Young kids struggle to make sense of the world around them. If superhero movies tell us anything, it’s that one seemingly mundane moment of being ignored or teased can turn a kid into an evil villain bent on world domination (see The Incredibles). In ParaNorman, the main character, Norman (Kodi Smit-McPhee), is an unusual young boy who can talk to the dead. This habit often infuriates his disbelieving dad, especially when Norman claims to speak to his deceased grandmother. One night after Norman’s Dad blows his top, his mom tries to explain: “Sometimes people do things that seem mean, but they do it because they’re afraid.” It takes a while to sink in, but this piece of wisdom ends up being the difference between total destruction and a happy ending. The right advice can work that way in real life, too.

They Don’t Care What Other People Think (Little Miss Sunshine)

A mother should always be her child’s biggest fan. She should think her kid is the smartest, best-looking, most talented one on the block – even during the awkward phase, which can last 1-10 years. Toni Collette plays mom to Olive (Abigail Breslin) a 7-year-old who is excited about pageantry but doesn’t have the same Toddlers & Tiaras look as her competition. Backstage before the talent performance, Olive’s dad and brother try to talk her mom out of letting her perform in the “Little Miss Sunshine” pageant, afraid she’ll be laughed off stage. Olive’s mom doesn’t waver, telling them, “We have to let Olive be Olive.” This is a tough call for the family, but since it lets Olive hang onto her innocence for a while longer, it’s an easy one for her mom to make.
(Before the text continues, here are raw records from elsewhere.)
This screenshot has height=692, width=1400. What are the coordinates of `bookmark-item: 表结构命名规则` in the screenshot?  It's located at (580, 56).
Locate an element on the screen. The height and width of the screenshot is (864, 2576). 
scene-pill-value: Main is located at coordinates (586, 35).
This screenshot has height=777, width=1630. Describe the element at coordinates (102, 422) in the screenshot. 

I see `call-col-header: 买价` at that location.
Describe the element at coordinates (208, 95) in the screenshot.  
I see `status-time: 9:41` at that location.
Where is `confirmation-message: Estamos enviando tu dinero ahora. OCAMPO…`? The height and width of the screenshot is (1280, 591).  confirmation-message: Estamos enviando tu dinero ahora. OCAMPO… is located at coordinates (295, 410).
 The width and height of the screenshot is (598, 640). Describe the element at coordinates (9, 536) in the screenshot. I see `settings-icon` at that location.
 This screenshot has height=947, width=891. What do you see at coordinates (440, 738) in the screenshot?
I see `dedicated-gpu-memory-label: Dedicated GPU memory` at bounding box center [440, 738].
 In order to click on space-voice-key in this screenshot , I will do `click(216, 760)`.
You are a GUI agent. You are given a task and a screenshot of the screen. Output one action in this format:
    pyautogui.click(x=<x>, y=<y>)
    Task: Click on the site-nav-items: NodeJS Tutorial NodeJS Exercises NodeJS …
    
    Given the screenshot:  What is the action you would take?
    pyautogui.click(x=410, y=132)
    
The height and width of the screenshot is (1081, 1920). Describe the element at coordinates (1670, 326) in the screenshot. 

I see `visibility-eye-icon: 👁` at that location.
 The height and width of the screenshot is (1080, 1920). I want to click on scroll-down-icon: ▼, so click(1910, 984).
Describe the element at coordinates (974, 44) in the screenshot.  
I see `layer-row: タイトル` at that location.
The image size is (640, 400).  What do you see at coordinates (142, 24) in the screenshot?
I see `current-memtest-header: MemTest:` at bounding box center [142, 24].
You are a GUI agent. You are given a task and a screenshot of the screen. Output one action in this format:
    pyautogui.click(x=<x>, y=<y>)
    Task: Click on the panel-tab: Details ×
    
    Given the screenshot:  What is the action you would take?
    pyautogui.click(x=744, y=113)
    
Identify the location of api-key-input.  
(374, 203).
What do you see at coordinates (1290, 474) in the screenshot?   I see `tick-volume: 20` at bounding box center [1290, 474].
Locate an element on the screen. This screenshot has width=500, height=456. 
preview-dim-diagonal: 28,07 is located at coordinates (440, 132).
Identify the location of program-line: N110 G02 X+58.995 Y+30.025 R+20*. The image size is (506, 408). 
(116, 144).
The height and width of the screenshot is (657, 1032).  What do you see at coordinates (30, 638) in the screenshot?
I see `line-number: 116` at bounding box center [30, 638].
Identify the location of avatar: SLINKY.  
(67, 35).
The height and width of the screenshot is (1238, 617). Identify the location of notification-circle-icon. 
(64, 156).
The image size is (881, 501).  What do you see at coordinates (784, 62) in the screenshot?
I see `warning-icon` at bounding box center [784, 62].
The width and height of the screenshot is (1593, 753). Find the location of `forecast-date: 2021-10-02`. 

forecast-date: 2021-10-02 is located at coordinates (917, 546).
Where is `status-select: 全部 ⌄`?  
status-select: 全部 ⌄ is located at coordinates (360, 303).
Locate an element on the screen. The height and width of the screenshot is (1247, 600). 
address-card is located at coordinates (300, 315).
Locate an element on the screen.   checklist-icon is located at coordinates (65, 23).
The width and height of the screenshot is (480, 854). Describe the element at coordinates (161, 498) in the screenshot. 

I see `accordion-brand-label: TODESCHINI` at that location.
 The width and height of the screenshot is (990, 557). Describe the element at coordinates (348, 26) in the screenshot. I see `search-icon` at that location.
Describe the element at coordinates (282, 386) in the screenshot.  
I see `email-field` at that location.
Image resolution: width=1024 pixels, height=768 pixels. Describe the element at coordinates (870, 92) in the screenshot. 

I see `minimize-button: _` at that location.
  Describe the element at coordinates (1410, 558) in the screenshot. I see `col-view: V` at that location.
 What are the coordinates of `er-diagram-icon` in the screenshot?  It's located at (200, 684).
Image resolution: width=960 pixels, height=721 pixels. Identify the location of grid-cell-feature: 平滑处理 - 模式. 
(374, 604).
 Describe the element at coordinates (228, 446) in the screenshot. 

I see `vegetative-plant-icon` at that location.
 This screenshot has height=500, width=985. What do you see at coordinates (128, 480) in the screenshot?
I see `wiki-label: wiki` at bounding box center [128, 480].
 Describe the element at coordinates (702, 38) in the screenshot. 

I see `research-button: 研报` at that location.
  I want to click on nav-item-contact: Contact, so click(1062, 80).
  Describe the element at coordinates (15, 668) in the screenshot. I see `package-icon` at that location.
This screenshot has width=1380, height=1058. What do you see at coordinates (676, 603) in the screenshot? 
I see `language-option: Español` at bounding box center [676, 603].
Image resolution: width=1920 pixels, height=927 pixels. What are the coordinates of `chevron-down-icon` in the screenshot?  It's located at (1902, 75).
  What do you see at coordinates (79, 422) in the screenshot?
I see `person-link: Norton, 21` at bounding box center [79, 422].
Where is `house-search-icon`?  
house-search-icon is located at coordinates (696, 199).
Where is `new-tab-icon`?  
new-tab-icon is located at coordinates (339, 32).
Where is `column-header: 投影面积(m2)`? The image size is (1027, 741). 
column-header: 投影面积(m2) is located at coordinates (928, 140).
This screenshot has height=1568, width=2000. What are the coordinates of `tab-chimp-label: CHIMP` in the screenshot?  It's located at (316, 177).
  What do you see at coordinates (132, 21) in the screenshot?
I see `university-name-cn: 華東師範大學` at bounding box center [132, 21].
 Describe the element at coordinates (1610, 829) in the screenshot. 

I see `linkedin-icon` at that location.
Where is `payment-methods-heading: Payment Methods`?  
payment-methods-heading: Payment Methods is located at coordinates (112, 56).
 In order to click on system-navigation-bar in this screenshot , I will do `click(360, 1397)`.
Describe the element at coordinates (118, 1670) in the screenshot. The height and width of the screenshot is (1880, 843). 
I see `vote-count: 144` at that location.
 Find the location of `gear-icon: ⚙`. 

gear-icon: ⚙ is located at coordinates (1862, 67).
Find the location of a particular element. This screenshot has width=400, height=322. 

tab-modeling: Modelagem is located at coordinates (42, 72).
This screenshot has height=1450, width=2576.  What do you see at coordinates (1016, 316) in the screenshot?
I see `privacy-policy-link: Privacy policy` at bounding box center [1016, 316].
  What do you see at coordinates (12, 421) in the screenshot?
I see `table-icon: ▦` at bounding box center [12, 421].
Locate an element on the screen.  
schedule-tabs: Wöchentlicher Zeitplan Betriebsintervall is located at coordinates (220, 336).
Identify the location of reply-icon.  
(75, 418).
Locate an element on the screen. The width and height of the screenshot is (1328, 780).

These movie parents stand out because they swoop in during chaotic times and make things a little more manageable. Growing up requires breaking off as an individual and crafting your own universe. That process can be isolating, and it’s nice to be reminded that you’re still part of a team that has your back. If you had to choose, who are some movie parents you'd like to have, or even be yourself?

Note: I remember wanting to wiggle myself into Meryl Streep's family in It's Complicated, so I thought she might embody some great movie mom characteristics. Upon further review, I realized she's just rich and an amazing pastry chef.